-- Dataset content follows --
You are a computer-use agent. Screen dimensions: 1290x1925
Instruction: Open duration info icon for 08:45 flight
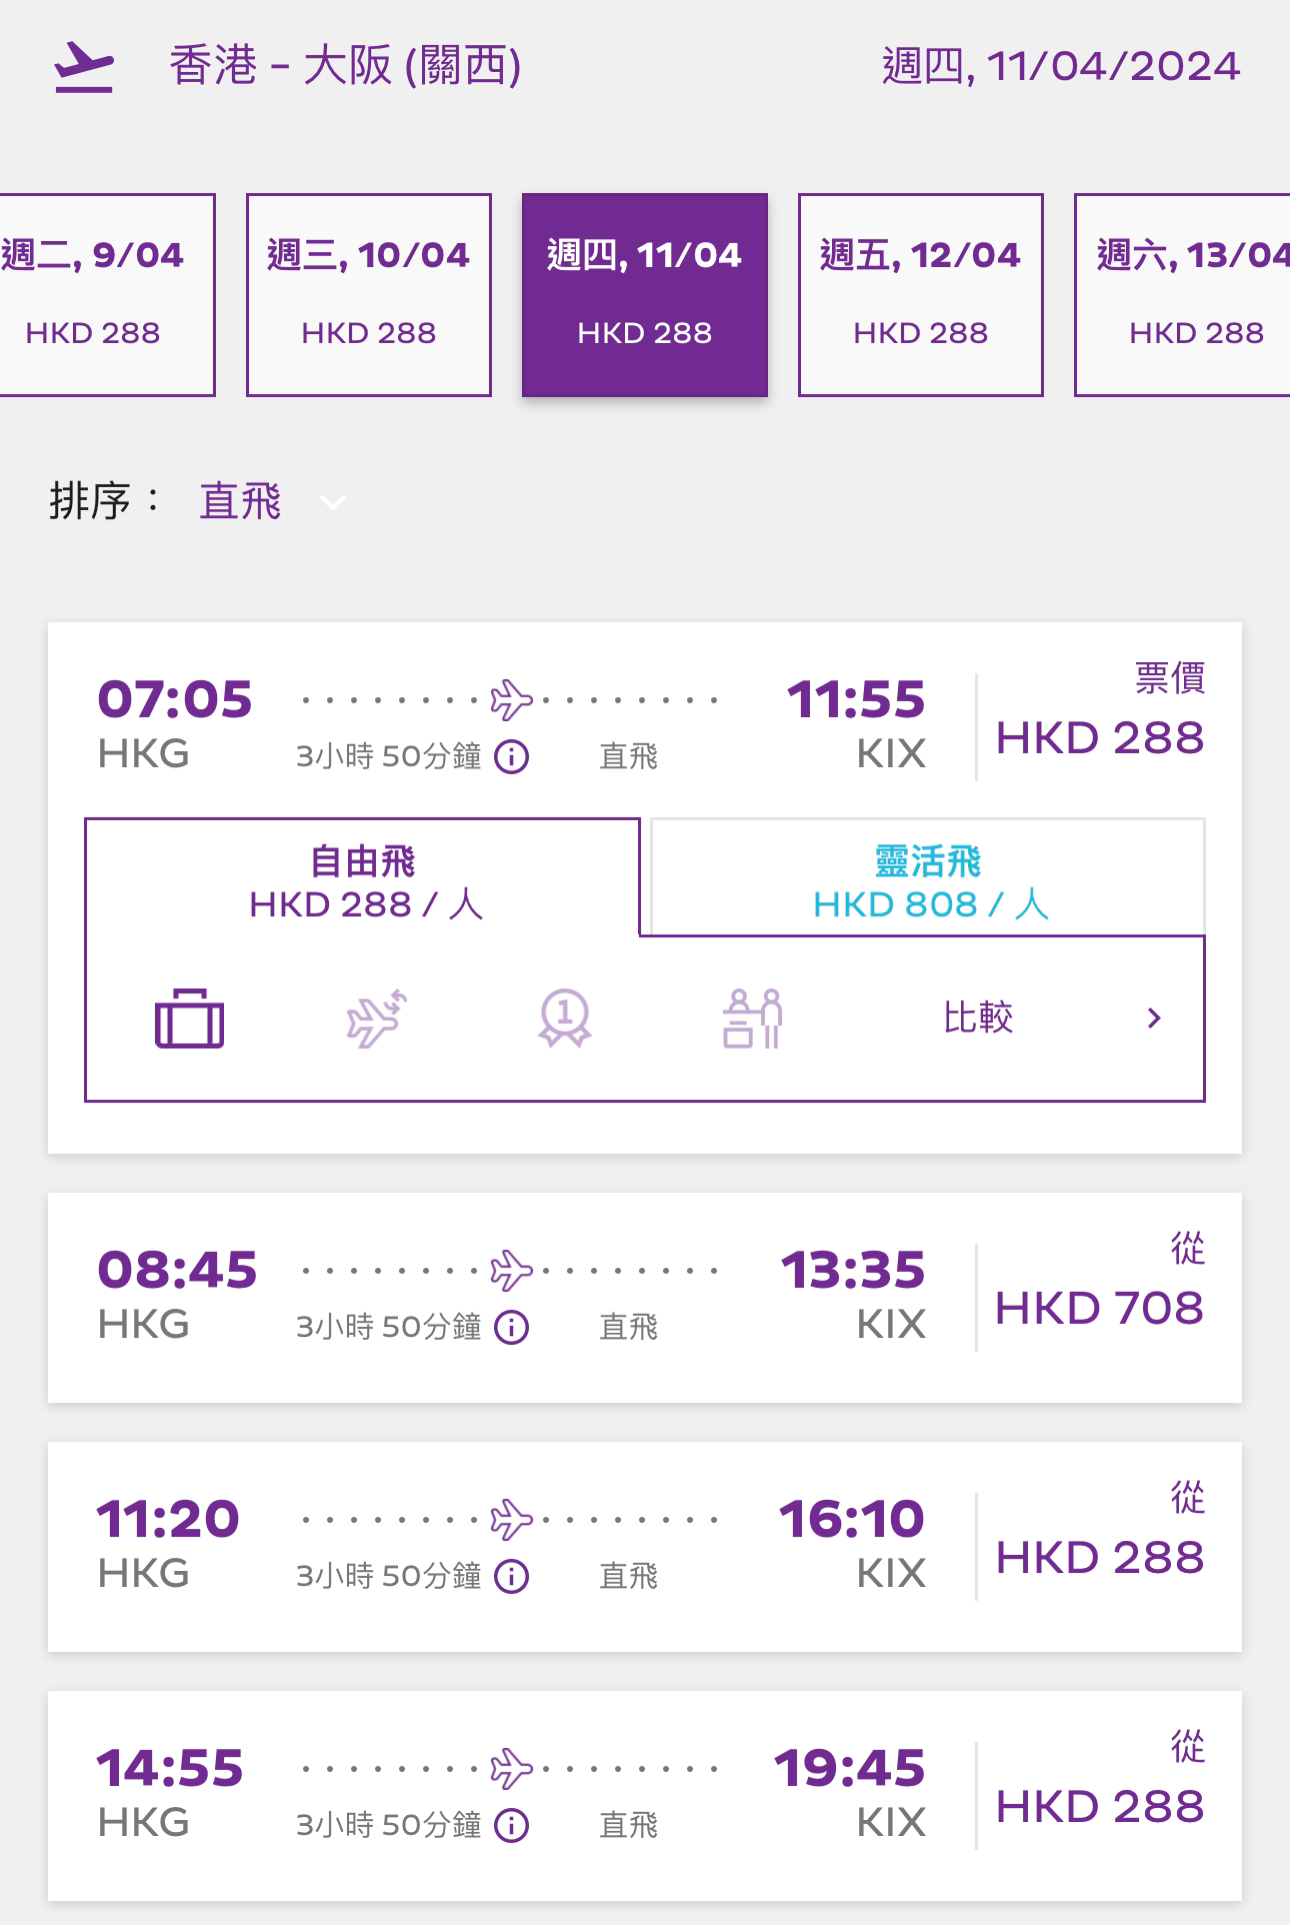point(512,1327)
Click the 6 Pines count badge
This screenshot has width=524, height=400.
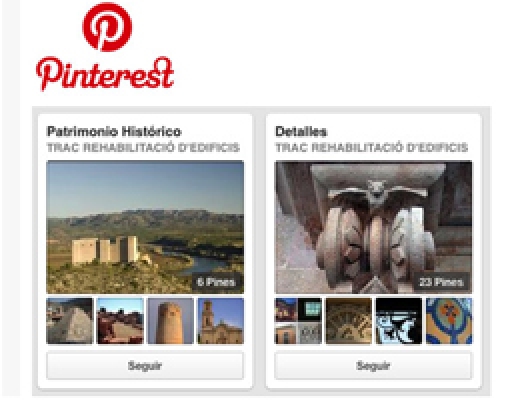pos(217,282)
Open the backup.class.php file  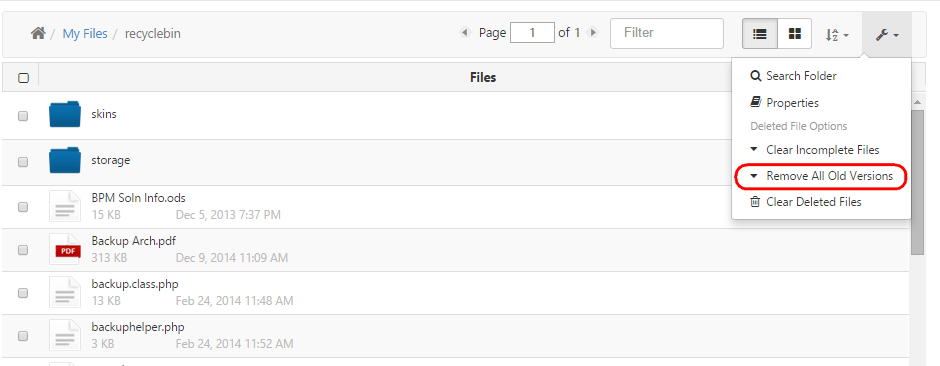[135, 283]
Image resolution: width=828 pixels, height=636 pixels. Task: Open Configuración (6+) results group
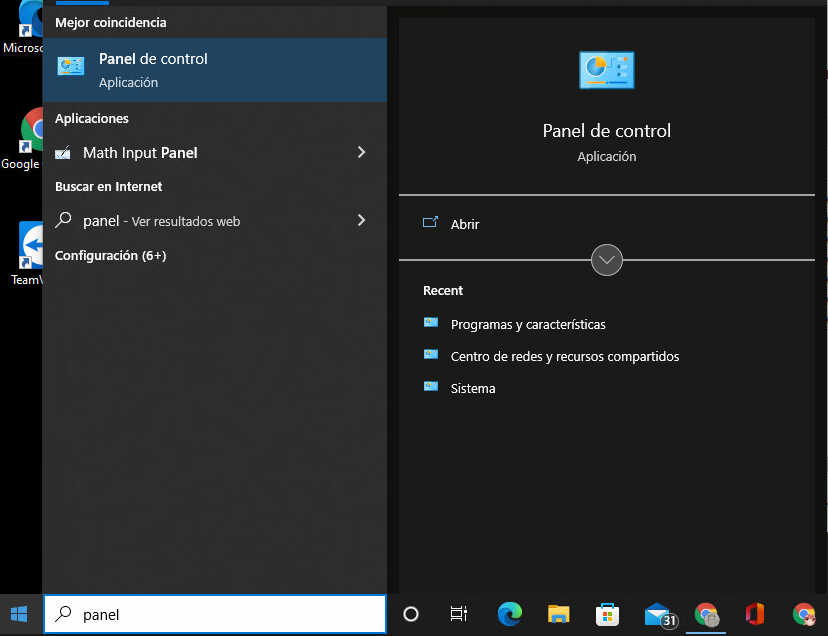(x=110, y=256)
-- Dataset content concluded --
Every line from the one holding "Image resolution: width=828" through the end of the records above must be reproduced verbatim, pictures excepted.

Response to this exercise »
Image resolution: width=828 pixels, height=636 pixels. Task: Open Configuración (6+) results group
(x=110, y=256)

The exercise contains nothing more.